My GP has given a Fit Note advising I am Fit for Work with my hours adjusted to 4 hours per day for 6 weeks due to an ongoing health problem, while waiting for a hospital consultation appt to discuss surgery relating to my health problem. I have completed a period of 4 weeks phased return on a Fit Note, back to my normal hours before this new Fit Note as I am not ready to return on full hours.

I emailed my Boss, anticipating this, last week, as both me and my GP feel this is the best way to keep me at work constantly until treatment is discussed, rather than being off sick and then back and then off sick again continually as has been happening when trying to manage my normal hours.

Today I took in the Fit note, and we had a meeting about it. My Boss has said this needs to be 'authorised' by her Boss, as per procedure for all reduced hours suggestions over 2 weeks (she has not done it so far, but guess what not expecting further absences).
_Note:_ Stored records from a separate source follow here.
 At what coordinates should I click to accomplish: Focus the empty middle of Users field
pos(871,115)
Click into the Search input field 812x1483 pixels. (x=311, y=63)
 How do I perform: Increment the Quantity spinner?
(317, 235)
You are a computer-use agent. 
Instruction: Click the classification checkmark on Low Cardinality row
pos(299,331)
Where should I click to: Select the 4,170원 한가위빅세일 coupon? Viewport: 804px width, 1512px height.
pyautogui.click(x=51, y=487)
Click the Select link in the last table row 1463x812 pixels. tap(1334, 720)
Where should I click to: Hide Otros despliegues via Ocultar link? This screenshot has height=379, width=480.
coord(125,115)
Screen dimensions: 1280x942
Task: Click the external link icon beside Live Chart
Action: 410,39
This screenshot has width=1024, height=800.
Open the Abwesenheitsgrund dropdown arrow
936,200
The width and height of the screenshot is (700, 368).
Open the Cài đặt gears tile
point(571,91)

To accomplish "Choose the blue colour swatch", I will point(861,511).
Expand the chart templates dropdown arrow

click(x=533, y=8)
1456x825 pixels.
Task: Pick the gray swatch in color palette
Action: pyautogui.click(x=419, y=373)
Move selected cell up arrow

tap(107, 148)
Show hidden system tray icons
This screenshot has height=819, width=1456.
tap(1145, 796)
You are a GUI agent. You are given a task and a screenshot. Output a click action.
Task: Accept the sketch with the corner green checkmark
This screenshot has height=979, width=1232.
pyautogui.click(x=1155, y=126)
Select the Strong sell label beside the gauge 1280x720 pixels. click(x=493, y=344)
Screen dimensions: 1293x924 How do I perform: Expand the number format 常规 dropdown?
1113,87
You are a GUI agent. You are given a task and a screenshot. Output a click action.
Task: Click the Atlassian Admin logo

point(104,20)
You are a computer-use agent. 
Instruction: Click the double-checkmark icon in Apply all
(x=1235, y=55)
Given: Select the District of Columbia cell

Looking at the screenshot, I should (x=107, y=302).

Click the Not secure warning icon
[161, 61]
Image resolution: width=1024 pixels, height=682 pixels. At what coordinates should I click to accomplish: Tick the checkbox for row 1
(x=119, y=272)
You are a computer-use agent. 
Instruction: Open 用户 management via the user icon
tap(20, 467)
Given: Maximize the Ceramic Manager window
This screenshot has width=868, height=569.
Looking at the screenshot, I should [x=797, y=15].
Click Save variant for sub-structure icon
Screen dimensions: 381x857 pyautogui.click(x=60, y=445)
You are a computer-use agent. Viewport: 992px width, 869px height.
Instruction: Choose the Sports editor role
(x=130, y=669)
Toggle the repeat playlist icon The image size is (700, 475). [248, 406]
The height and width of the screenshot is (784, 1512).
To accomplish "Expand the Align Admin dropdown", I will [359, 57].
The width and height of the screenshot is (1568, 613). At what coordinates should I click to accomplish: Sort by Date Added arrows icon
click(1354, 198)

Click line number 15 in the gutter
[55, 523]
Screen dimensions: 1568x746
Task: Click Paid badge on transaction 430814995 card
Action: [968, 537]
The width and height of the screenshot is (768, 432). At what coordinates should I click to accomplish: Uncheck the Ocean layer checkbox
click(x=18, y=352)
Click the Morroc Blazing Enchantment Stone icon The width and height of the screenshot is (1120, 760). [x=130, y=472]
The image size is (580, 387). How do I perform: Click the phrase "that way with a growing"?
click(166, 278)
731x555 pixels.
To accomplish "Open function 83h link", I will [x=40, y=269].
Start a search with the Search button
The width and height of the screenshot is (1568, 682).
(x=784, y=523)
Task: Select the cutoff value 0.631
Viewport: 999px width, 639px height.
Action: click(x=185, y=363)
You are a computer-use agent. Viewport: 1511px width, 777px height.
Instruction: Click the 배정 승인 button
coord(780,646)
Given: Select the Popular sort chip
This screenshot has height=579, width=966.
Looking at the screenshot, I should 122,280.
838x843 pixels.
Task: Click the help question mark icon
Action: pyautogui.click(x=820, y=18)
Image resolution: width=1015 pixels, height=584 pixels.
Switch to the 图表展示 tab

If he does not agree to it, then she states the only way I will be able to reduce my hours is to reduce my contract hours, albeit temporarily, and thus a reduction in my salary (according to HR manager who she spoke to about it)

If my Fit Note is not approved, does that mean I am not 'fit for work'? and should be off work sick whenever I cannot do my contracted hours (for which I get paid full company sick pay) or should I accept a temporary adjustment to my hours and my pay even though the reason I am working less is due to a medical condition.

Part of me thinks, if this is the way they will view it, then I will need to view it as either I am fit to work my contracted hours, and do so, or I am not fit to work my contracted hours and will call in sick on those days and just continue this seesaw and unreliability. Another part of me thinks that maybe this is just going to prolong what may become an inevitable consequence of my medical condition - a permanent reduction in my contracted hours.